I do not remember a single instance when code provided to me by an LLM worked at all. Even if I ask something small that cand be done in 4-5 lines of code is always broken.
From a fellow "seasoned" programmer to another: how the hell do you write the prompts to get back correct working code?
I'd ask things like "which LLM are you using", and "what language or APIs are you asking it to write for".
For the standard answers of "GPT-4 or above", "claude sonnet or haiku", or models of similar power and well known languages like Python, Javascript, Java, or C and assuming no particularly niche or unheard of APIs or project contexts the failure rate of 4-5 line of code scripts in my experience is less than 1%.
It's mostly Go, some Python, and I'm not asking anything niche. I'm asking for basic utility functions that I could implement in 10-20 lines of code. There's something broken every single time and I spend more time debugging the generated code than actually writing it out.
I'm pretty sure everybody measures "failure rate" differently and grossly exaggerate the success rate. There's a lot of suggestions below about "tweaking", but if I have to "tweak" generated code in any way then that is a failure for me. So the failure rate of generated code is about 99%.
Step 1: https://claude.ai
Step 2: Write out your description of the thing you want to the best of your ability but phrase it as "I would like X, could you please help me better define X by asking me a series of clarifying questions and probing areas of uncertainty."

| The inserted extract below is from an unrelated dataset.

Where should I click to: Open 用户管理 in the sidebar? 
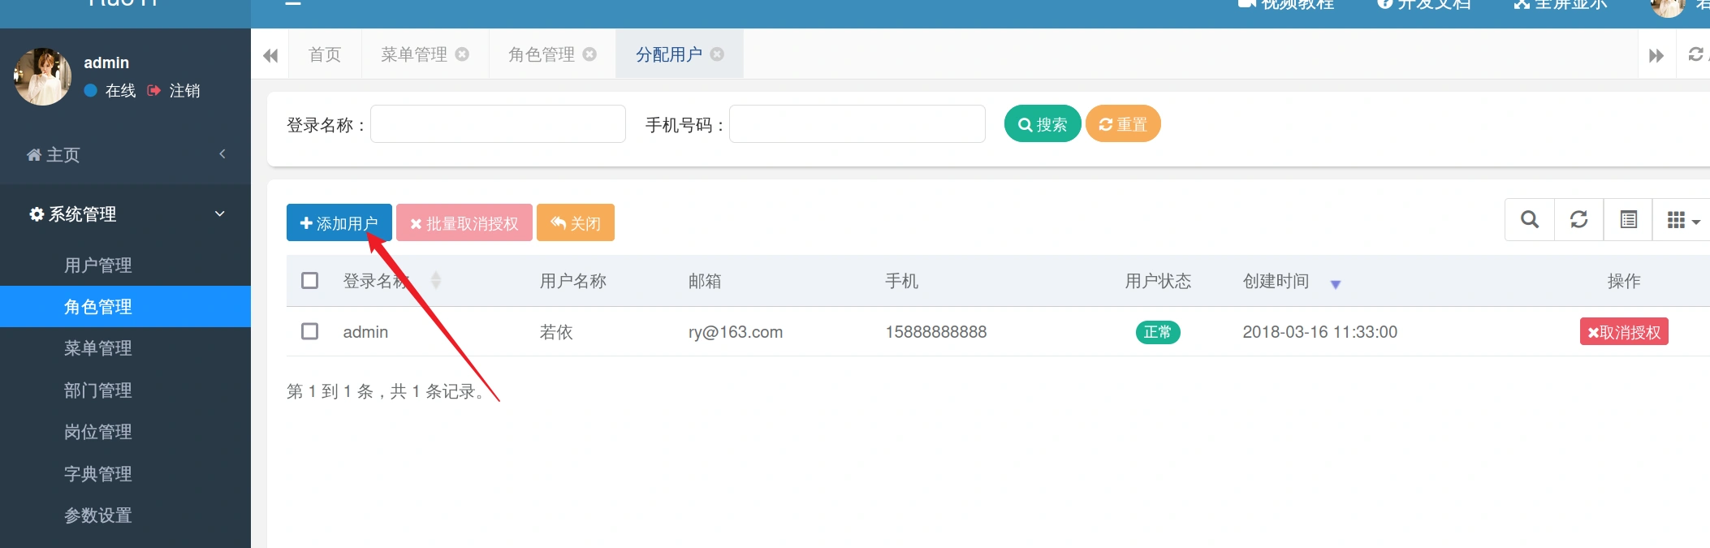[98, 265]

Step 3: Once both Claude and you are satisfied that X is defined, say "Please go ahead and implement X."
Step 4a: If feature Y is incorrect, go to Step 2 and repeat the process for Y
Step 4b: If there is a bug, describe what happened and ask Claude to fix it.

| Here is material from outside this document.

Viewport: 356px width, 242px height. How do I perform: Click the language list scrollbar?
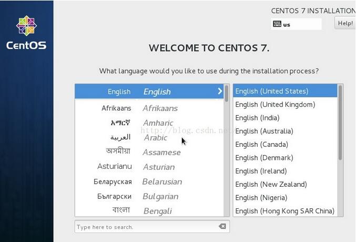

That's the basics of it, should work most of the time.
I write the prompt as if I’m writing an email to a subordinate that clearly specifies what the code needs to do.
If what I’m requesting an improvement to an existing code, I paste the whole code if practical, or if not, as much of the code as possible, as context before making request for additional functionality.
Often these days I add something like “preserve all currently existing functionality.” Weirdly, as the models have gotten smarter, they have also gotten more prone to delete stuff they view as unnecessary to the task at hand.
If what I’m doing is complex (a subjective judgement) I ask it to lay out a plan for the intended code before starting, giving me a chance to give it a thumbs up or clarify its understanding of what I’m asking for if it’s plan is off base.
Check my YouTube channel if you have a few minutes. I just published a video about adding a complex feature (UTF-8) to the Kilo editor, using Claude.
dc: not a seasoned dev, with <b> and <h1> tags on "not".
They can't think for you. All intelligent thinking you have to do.
First, give them high level requirement that can be clarified into indented bullet points that looks like code. Or give them such list directly. Don't give them half-open questions usually favored by talented and autonomous individuals.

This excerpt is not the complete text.